*** EXTRACTED MATERIAL ***

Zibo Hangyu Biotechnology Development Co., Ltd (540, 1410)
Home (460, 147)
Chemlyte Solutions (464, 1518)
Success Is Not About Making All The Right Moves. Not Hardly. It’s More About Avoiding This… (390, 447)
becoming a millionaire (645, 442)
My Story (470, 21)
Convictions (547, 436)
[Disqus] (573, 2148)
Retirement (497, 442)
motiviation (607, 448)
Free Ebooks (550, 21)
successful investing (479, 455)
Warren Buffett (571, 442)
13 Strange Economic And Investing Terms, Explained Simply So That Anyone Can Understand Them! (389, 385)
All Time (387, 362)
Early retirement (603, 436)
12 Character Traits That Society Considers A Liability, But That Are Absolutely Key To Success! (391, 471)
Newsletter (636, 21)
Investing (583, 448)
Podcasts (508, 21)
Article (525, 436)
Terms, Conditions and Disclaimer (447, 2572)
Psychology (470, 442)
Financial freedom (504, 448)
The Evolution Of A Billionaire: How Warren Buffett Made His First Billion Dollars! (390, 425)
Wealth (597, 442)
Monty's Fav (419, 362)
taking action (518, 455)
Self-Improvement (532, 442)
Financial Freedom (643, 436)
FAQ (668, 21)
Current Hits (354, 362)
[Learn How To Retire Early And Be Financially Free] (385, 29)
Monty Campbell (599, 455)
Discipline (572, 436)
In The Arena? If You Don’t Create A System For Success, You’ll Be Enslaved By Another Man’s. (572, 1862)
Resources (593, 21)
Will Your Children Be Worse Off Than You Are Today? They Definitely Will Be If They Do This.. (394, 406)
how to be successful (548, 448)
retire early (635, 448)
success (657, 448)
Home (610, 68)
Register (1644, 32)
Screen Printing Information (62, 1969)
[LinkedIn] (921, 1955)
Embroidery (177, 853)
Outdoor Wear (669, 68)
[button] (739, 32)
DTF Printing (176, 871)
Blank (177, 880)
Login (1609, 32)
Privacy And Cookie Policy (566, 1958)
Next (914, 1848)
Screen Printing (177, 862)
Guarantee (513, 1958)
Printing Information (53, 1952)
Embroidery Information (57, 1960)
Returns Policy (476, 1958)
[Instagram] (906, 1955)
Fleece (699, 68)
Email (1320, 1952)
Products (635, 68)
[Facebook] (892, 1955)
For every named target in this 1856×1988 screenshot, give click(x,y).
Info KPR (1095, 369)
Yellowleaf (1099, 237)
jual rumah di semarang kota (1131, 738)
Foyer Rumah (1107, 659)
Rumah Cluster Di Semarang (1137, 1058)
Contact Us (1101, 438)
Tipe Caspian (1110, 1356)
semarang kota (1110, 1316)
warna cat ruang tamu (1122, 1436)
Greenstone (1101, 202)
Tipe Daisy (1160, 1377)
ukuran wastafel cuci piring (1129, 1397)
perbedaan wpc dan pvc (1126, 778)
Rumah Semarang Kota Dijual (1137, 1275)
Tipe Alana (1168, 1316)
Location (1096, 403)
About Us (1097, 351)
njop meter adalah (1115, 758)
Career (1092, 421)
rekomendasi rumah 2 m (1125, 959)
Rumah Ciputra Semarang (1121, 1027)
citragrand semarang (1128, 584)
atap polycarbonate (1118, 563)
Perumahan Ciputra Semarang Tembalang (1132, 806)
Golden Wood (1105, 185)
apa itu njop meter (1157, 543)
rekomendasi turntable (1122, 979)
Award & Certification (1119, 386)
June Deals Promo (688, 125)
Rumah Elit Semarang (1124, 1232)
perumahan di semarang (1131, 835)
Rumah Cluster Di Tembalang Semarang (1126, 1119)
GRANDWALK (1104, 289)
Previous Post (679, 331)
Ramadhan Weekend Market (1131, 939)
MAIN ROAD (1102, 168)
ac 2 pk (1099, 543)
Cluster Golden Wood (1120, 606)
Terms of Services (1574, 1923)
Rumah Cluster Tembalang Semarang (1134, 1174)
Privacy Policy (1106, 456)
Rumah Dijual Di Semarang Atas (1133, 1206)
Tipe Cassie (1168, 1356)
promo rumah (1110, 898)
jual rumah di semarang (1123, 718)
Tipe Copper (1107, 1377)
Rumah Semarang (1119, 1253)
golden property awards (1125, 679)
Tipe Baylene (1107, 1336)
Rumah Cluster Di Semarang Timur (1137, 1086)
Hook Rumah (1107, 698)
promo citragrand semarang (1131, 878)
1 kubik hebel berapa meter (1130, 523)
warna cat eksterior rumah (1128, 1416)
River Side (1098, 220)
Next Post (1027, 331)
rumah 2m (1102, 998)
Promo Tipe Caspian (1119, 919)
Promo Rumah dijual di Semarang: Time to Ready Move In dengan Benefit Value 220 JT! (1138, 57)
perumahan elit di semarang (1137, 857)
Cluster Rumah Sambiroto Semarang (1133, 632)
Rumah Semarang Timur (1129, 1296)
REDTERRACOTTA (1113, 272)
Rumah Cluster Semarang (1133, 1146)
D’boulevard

***

- REQUIRED ACTION
Would you please filter the lines above and copy every one that includes "meter"?

- EXERCISE SOLUTION
njop meter adalah (1115, 758)
apa itu njop meter (1157, 543)
1 kubik hebel berapa meter (1130, 523)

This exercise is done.